* **Tarefas a realizar**
1/ Relacione os itens que, no texto sobre a morte do Rei do Pop, a frase iniciada por «Jackson trouxe» aponta como trazidos por ele.
2/ Dê continuidade ao texto sobre a morte de Jackson, o Rei do Pop, a partir de sua última frase.

* **Texto em estudo**
==============================

Saturday, 14 de December de 2024 ISSN 1519-7670 - Ano 24 - nº 1318

A metamorfose do divino

A sociedade pós-moderna perdeu o penúltimo grande ídolo. Morreu o mágico mister Jackson, o Rei do Pop. Para consolo de três gerações, resta Madonna, a última representação da época em que a renovação magistral da linguagem da cena mostrou o apogeu dos espetáculos para grandes plateias e traz signos de ousadia e outros dilemas perceptíveis para os mais sensíveis. Jackson trouxe a ambiguidade camaleônica, a metamorfose de si mesmo, a ruptura de conceitos e preconceitos, o enfrentamento com a sociedade de consumo se revestindo de embalagem para vendas milionárias e desconstruindo a essência natural do menino atormentado em plásticas, clareamentos de pele, polêmicas, acusações de comportamento sexual transgressor, enfim, de elementos de vida, paixão e morte: do divino.

==============================

* **Seção de dados**
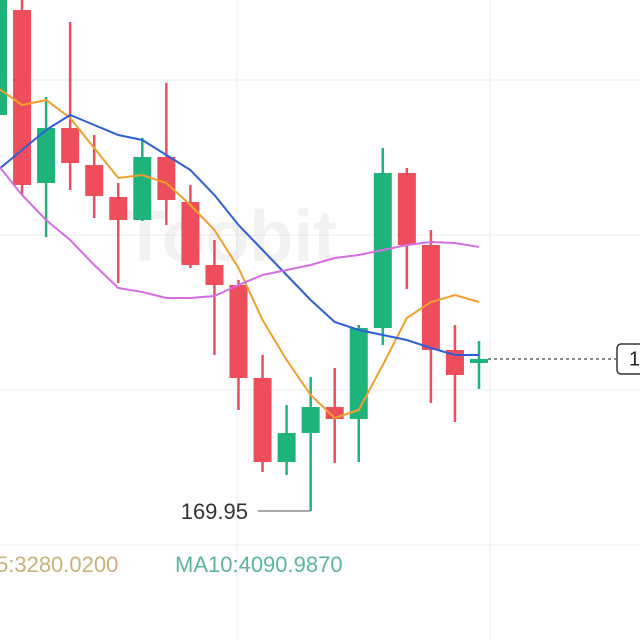 The width and height of the screenshot is (640, 640). Describe the element at coordinates (214, 512) in the screenshot. I see `low-label: 169.95` at that location.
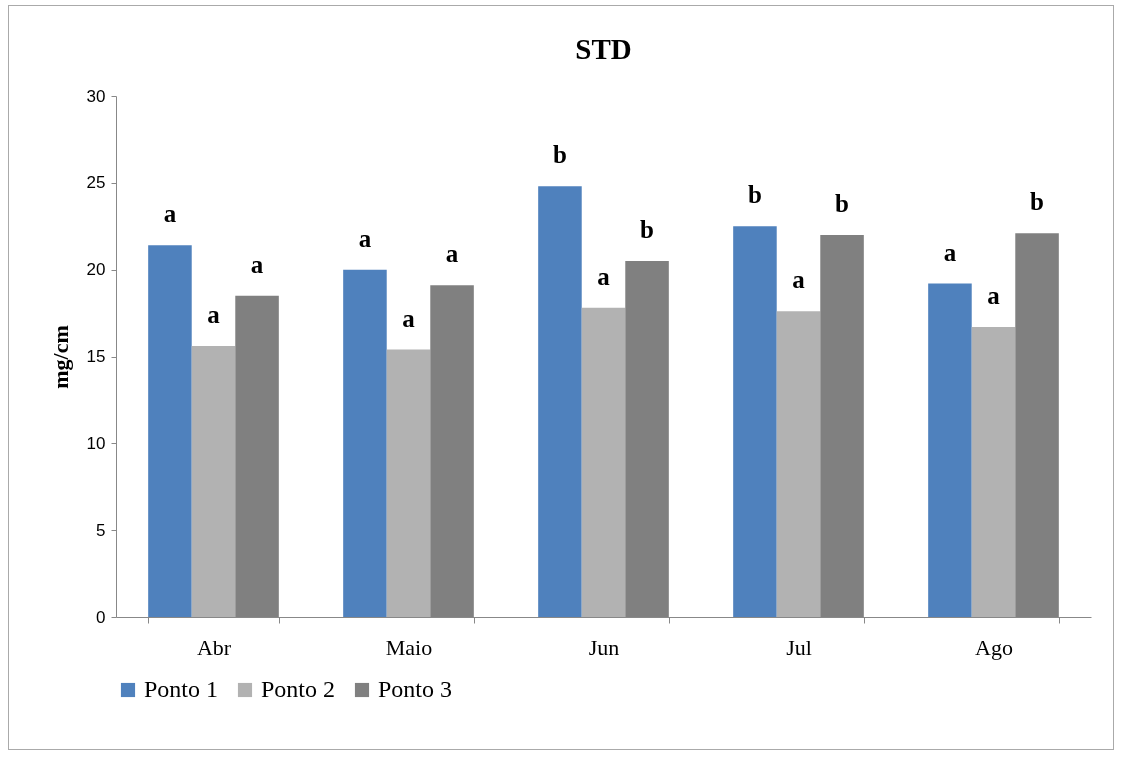 The image size is (1129, 763). Describe the element at coordinates (96, 183) in the screenshot. I see `y-tick-label: 25` at that location.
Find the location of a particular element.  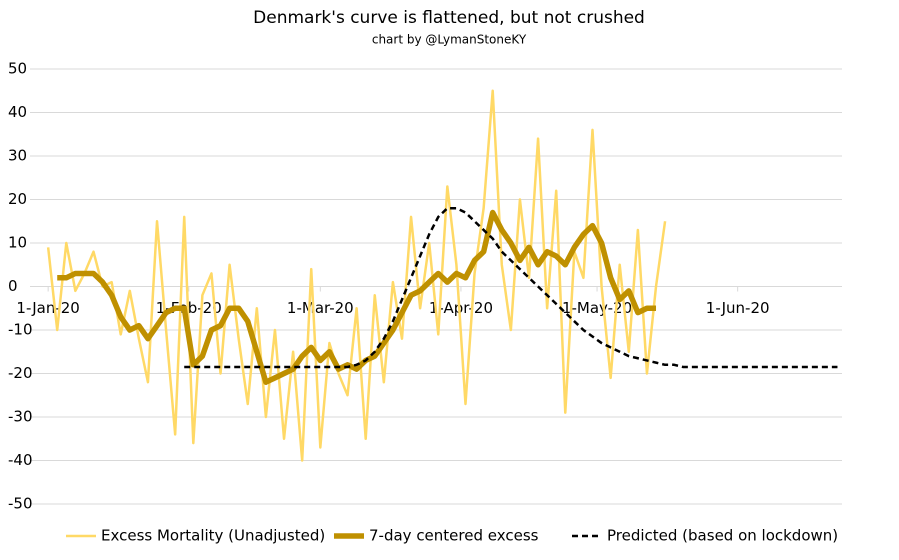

==============================

* **Respostas por tarefa**
1/
- a ambiguidade camaleônica
- a metamorfose de si mesmo
- a ruptura de conceitos e preconceitos
- o enfrentamento com a sociedade de consumo

2/
Insatisfeito com a condição de objeto comum de consumo, transformou-se no ícone de si mesmo. Segundo Benzançon, ‘o ícone, não obstante os desenvolvimentos teológicos em sentido contrário, permanece impregnado do espírito platônico. Ele é um instrumento da contemplação pela qual a alma se arranca do mundo sensível e entra no mundo da iluminação divina’. Para Nicéforo Blemmydes, ‘nós nos nutrimos por necessidade a fim de que a nossa vida conserve sua força para a contemplação que é, verdadeiramente, a finalidade para a qual nascemos’. Contemplamos o mito em séculos de história. Contemplamos Michael Jackson quarenta anos. Continuaremos contemplando Elvis Presley, Janis Joplin, Jimmy Hendrix, John Lennon, Cazuza, Carmem Miranda e Renato Russo.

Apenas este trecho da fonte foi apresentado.